Gefahr im Mittelmeer
Russen-Gastanker treibt „unkontrolliert auf See“
Der russische Tanker „Arctic Metagaz“ ist Anfang März in Brand geraten – wegen des geladenen Flüssigerdgases könnte er zur Gefahr für andere Schiffe werden. Der Tanker treibt laut libyschen Behörden aktuell „unkontrolliert auf See.“
Eine Abschleppoperation des Tankers sei gescheitert, teilte die libysche Hafen- und Seeverkehrsbehörde unter Berufung auf das libysche Such- und Rettungskoordinationszentrum mit. Der manövrierunfähiger Flüssigerdgastanker treibe nun „unkontrolliert auf See“ vor der libyschen Küste im offenen Mittelmeer.
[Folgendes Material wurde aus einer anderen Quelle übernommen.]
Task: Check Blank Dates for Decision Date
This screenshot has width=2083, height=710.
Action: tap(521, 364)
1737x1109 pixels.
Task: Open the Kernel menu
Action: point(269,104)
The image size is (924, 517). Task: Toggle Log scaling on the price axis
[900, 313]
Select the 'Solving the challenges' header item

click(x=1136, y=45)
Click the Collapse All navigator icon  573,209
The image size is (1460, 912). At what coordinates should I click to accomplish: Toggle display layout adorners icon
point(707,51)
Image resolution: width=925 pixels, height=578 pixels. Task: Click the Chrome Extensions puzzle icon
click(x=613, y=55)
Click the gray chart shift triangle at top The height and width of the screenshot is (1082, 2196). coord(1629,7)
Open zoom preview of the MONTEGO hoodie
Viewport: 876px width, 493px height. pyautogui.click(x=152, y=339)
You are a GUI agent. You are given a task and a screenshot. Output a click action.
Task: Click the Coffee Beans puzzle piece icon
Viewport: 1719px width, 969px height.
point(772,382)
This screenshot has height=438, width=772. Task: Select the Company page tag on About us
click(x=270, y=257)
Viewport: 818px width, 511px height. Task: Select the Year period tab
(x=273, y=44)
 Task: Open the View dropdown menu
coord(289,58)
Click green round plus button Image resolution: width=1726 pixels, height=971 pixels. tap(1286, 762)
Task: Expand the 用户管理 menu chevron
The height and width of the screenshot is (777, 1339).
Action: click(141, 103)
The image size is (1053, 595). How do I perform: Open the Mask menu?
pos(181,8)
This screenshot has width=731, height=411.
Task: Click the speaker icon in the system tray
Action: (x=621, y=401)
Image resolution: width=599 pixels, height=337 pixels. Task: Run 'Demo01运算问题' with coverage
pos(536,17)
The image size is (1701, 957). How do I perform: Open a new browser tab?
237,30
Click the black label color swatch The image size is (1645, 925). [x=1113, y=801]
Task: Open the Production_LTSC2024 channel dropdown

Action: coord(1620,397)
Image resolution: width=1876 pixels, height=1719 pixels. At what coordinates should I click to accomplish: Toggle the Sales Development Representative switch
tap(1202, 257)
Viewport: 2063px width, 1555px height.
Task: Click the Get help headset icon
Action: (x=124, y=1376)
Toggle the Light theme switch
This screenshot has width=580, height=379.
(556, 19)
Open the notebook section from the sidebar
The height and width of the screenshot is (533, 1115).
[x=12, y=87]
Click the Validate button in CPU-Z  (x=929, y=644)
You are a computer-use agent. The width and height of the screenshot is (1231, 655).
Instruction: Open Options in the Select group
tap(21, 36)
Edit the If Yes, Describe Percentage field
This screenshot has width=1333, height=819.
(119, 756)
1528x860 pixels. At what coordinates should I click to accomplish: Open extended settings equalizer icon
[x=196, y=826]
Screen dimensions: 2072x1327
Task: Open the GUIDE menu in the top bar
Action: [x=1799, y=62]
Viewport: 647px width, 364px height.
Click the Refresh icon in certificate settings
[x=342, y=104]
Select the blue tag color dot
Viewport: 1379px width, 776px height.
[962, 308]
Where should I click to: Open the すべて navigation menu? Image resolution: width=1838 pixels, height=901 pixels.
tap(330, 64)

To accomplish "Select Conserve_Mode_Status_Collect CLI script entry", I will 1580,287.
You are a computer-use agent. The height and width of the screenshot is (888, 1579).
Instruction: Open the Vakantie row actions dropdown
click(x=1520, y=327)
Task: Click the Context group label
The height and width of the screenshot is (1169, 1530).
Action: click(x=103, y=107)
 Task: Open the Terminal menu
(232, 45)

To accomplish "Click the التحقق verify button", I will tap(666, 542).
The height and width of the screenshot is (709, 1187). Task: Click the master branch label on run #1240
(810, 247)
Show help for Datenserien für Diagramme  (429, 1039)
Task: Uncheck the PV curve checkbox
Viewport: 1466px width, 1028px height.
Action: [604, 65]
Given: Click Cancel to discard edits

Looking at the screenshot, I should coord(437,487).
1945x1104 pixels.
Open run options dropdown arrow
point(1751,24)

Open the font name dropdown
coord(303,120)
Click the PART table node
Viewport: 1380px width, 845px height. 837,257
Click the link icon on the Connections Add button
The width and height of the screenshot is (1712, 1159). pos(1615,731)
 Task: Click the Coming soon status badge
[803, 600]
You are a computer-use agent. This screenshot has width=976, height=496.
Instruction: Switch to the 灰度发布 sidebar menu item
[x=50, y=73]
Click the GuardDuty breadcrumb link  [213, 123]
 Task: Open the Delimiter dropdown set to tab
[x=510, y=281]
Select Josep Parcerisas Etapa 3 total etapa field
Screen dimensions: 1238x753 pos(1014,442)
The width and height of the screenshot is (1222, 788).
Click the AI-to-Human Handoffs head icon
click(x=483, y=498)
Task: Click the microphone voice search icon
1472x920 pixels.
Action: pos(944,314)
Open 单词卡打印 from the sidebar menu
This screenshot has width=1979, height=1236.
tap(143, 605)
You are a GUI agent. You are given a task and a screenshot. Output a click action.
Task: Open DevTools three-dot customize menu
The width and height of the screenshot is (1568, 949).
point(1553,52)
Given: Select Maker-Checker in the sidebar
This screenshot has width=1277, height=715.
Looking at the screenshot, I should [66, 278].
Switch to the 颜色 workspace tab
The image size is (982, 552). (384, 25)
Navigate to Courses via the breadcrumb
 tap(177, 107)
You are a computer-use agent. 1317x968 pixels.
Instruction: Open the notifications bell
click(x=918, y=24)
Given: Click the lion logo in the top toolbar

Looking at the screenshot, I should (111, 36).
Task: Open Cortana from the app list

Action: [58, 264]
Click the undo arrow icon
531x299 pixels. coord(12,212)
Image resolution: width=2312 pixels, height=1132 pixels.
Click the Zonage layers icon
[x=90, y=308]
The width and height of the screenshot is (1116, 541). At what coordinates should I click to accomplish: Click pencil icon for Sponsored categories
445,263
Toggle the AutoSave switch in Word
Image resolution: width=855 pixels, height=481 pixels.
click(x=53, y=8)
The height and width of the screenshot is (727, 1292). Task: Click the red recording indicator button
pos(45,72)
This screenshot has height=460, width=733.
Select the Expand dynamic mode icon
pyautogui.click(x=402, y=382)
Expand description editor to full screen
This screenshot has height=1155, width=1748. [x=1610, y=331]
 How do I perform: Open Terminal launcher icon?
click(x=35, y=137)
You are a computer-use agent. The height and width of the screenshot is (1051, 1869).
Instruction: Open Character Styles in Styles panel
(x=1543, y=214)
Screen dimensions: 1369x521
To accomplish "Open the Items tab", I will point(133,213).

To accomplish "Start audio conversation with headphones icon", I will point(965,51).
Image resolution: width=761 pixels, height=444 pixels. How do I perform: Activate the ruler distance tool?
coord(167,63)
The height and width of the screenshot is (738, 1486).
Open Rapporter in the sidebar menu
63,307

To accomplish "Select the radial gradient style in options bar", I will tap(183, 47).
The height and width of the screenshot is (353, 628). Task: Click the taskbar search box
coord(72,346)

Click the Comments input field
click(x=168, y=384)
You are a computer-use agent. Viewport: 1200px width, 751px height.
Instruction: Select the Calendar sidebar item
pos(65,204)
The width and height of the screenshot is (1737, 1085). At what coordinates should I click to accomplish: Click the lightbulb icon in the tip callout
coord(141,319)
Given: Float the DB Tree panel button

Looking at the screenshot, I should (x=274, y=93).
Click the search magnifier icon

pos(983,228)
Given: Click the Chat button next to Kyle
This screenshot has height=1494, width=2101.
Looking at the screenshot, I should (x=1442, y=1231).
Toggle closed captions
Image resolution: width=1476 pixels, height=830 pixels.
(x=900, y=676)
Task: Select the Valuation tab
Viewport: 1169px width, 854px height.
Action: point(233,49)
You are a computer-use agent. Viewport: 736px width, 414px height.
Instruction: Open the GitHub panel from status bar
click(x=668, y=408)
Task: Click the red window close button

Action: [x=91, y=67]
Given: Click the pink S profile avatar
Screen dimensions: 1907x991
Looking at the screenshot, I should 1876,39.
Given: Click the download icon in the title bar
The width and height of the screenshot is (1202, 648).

Das russische Gastankschiff „Arctic Metagaz“ war Anfang März vor der Küste Libyens nach Explosionen in Brand geraten. Russland wirft der Ukraine vor, das Schiff mit Wasserdrohnen angegriffen zu haben. Kiew hat den Vorfall offiziell nicht kommentiert. Die 30 Mann starke Besatzung wurde gerettet. Das Schiff ist seitdem führerlos.




„Gefährliche“ Wetterbedingungen
Den libyschen Behördenangaben zufolge sei der Schleppvorgang am Donnerstag aufgrund schlechter Wetterbedingungen gescheitert. Das Schleppboot sei unter den „gefährlichen“ Wetterbedingungen nicht in der Lage gewesen, den Tanker erneut zu sichern. Alle Schiffe und Marineeinheiten wurden aufgefordert, das Gebiet zu meiden.
Libyens staatlicher Ölkonzern wollte den beschädigten Tanker zunächst in einen Hafen schleppen lassen und beauftragte dafür eine Spezialfirma. Später entschied sie jedoch, das Schiff in internationale Gewässer zu verlegen. Hintergrund war offenbar starker öffentlicher Druck, da viele Menschen vor den erheblichen Risiken durch die große Menge an Flüssiggas und Diesel an Bord in Küstennähe warnten.